Fortuna > Boek 1
Hoofdstuk 9, tekst A: Rome bedreigd
De vijanden naderden de stad. De consul van de Romeinen riep de soldaten bijeen. Een van hen was Horatius Cocles, een jongeman met een groot lichaam en ervaren in de oorlog. De consul zei zo: 'Romeinse soldaten, Rome is in groot gevaar! Jullie, jongemannen, zijn de enige hoop voor de stad. Altijd waren jullie onoverwinnelijk, maar nu zijn er overal vijanden rond de stad en maken ze de Romeinen bang. Jullie zijn onze enige hoop, zodat jullie niet bang worden voor de vijand. Het lot van de Romeinse stad ligt geheel in jullie handen. De stad is goed beschermd: de muren beschermen de ene kant, de rivier de Tiber de andere kant van de stad. Alleen de brug biedt toegang. En jullie moeten de brug bewaken.'Horatius en de andere soldaten waren op de wachtpost.

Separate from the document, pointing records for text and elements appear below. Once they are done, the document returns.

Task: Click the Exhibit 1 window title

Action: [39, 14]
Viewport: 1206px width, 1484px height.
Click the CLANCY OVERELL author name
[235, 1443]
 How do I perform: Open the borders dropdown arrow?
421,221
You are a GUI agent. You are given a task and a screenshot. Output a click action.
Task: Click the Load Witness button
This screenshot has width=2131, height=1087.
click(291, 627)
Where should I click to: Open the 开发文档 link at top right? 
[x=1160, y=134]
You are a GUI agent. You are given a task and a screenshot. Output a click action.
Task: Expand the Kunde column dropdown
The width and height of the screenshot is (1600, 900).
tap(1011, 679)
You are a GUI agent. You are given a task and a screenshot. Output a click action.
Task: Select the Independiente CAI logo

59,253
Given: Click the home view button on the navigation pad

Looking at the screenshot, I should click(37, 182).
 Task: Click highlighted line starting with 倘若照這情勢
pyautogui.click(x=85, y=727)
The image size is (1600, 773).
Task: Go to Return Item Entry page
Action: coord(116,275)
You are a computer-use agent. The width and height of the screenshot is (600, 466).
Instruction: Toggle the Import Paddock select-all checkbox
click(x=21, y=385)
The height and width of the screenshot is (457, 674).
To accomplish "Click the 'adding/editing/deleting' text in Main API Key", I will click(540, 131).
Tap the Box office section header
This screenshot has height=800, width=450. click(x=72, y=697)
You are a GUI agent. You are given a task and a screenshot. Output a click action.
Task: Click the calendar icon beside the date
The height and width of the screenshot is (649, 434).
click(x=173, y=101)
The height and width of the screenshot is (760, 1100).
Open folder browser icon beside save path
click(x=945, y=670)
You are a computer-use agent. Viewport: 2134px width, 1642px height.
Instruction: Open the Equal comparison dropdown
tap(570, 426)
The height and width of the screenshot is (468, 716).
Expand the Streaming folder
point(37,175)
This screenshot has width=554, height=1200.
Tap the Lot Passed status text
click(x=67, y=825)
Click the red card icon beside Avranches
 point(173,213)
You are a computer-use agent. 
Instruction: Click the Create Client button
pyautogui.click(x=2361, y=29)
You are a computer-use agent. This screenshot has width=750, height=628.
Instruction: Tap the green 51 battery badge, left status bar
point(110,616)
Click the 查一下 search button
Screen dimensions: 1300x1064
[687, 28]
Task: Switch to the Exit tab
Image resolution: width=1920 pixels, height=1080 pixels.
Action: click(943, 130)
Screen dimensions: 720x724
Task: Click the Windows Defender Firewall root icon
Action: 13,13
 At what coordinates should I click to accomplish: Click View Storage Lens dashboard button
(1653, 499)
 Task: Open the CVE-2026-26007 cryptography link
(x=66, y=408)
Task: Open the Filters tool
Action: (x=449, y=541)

Dagen en nachten stonden zij daar.
Toen zag Horatius plotseling de vijanden op de Janiculus .
Nu was de berg Janiculus van de vijanden.
kijk, de Etrusken rennen naar beneden de brug op en zij roepen: Rome is er geweest! de Romeinen zijn er geweest!
Toen gooiden de mannenrondom om horatius hun wapens weg en zij begonnen te vluchten naar de stad.